A trégua entre Irã e Israel, anunciada nesta terça-feira (24) após mediação dos Estados Unidos, começou sob um clima de forte desconfiança. Poucas horas depois do início oficial do cessar-fogo, os dois países trocaram acusações de violações ao acordo, levantando dúvidas sobre a durabilidade da paz frágil alcançada após quase duas semanas de confrontos intensos.
Segundo autoridades iranianas, Israel teria realizado três ataques a pontos dentro do território do Irã até às 9h no horário local. Do lado israelense, o governo acusa Teerã de seguir com o lançamento de mísseis, o que foi negado pelas Forças Armadas do Irã. O ministro da Defesa de Israel, Israel Katz, prometeu uma resposta “com força” caso novos ataques sejam confirmados.
A trégua negociada pelo presidente dos Estados Unidos, Donald Trump, previa que o Irã suspendesse todas as suas ações militares a partir da meia-noite em Washington (1h de Brasília), enquanto Israel teria até doze horas depois para fazer o mesmo. A condição, segundo Tel Aviv, foi aceita sob a justificativa de que seus “objetivos militares” — como a eliminação da suposta ameaça nuclear e balística iraniana — foram cumpridos.
Conflito deixou vítimas antes da trégua
Antes do anúncio do cessar-fogo, o cenário era de intensa violência e perdas humanas. Um míssil iraniano atingiu um edifício em Berseba, no sul de Israel, matando quatro civis. Em resposta, bombardeios israelenses provocaram ao menos nove mortes no norte do Irã. O Conselho de Segurança Nacional iraniano declarou que, embora a trégua esteja em vigor, o país segue “com os dedos no gatilho” e pronto para reagir a qualquer nova ofensiva.
O início da escalada foi registrado em 13 de junho, quando Israel bombardeou instalações no Irã alegando uma ameaça iminente, baseada em um relatório da Agência Internacional de Energia Atômica (AIEA) — que, por sua vez, desmentiu a gravidade das acusações. Desde então, o confronto escalou rapidamente, com o envolvimento direto dos Estados Unidos no último sábado (21), por meio de ataques a estruturas nucleares iranianas.
Repercussão internacional e posição do BRICS
A crise traz impacto direto para a geopolítica internacional e deve estar no centro das discussões da próxima cúpula do BRICS, marcada para julho no Rio de Janeiro. O Irã, recém-admitido no bloco, estará presente ao lado de China, Brasil, Índia, Rússia e África do Sul. A presença de um dos protagonistas do conflito torna ainda mais delicada a tentativa de se construir um posicionamento conjunto.

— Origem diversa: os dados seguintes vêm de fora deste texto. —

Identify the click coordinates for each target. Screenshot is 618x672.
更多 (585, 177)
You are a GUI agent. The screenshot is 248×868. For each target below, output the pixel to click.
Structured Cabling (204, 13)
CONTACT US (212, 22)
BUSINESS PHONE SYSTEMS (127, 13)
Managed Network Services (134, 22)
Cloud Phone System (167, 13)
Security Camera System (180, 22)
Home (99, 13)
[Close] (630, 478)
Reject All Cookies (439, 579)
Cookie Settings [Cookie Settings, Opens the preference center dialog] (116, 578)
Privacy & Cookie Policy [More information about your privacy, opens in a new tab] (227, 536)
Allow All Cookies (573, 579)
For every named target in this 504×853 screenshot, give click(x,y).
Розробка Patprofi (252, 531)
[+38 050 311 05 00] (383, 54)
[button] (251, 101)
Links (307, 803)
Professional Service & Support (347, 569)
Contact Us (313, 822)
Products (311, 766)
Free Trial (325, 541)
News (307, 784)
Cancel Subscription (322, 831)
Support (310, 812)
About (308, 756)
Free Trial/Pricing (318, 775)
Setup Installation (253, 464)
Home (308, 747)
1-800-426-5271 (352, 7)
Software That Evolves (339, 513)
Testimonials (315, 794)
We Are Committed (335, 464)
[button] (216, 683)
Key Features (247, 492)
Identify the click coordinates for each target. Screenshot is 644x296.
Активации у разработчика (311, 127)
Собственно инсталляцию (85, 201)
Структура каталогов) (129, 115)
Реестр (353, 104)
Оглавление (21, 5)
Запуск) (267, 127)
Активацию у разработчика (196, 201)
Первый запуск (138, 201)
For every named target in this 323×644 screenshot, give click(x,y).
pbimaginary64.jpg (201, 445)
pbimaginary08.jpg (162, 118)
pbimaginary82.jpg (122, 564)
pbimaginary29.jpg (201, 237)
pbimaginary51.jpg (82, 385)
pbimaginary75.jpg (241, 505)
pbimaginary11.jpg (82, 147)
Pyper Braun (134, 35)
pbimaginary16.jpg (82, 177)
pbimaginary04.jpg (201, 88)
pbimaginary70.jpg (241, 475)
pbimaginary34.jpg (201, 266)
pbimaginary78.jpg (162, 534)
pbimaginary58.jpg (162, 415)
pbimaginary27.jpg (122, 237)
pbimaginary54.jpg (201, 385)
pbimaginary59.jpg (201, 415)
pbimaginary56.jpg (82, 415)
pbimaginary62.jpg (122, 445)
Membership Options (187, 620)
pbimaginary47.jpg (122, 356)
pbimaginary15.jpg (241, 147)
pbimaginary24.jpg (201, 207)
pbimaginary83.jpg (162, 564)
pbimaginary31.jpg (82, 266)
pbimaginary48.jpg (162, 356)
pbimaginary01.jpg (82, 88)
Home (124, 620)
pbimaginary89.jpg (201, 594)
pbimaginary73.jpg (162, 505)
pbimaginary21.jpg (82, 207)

A China tem se mostrado contrária a ações unilaterais e criticou publicamente os bombardeios liderados pelos EUA. Já o Brasil, que preside o BRICS este ano, deverá atuar como articulador diplomático, defendendo o diálogo e uma solução pacífica, como já vem fazendo em outras instâncias multilaterais.
O impacto sobre o Brasil
Ainda que distante geograficamente, o Brasil observa com atenção os desdobramentos do conflito. O país mantém laços comerciais relevantes com o Oriente Médio, especialmente no setor de fertilizantes — cuja cadeia de fornecimento já foi afetada por tensões anteriores entre Irã e Israel. Além disso, o aumento da instabilidade pode impactar os preços do petróleo e pressionar a inflação global.
Para analistas brasileiros, o conflito também pode influenciar os debates sobre segurança internacional no BRICS, além de testar a capacidade do bloco de se posicionar de forma coesa em temas sensíveis. “A atuação do Brasil como anfitrião pode ser decisiva para mostrar que o BRICS pode ir além da retórica econômica e contribuir de forma efetiva para a paz global”, afirma a cientista política Ana Carolina Leal, da Universidade de Brasília.
Enquanto o cessar-fogo segue pendendo por um fio, os olhos do mundo — incluindo os de Brasília e Pequim — se voltam para o Oriente Médio. O que acontecer nas próximas horas pode determinar não apenas o rumo da crise, mas também o papel que atores globais, como o BRICS, terão no novo equilíbrio de forças internacional.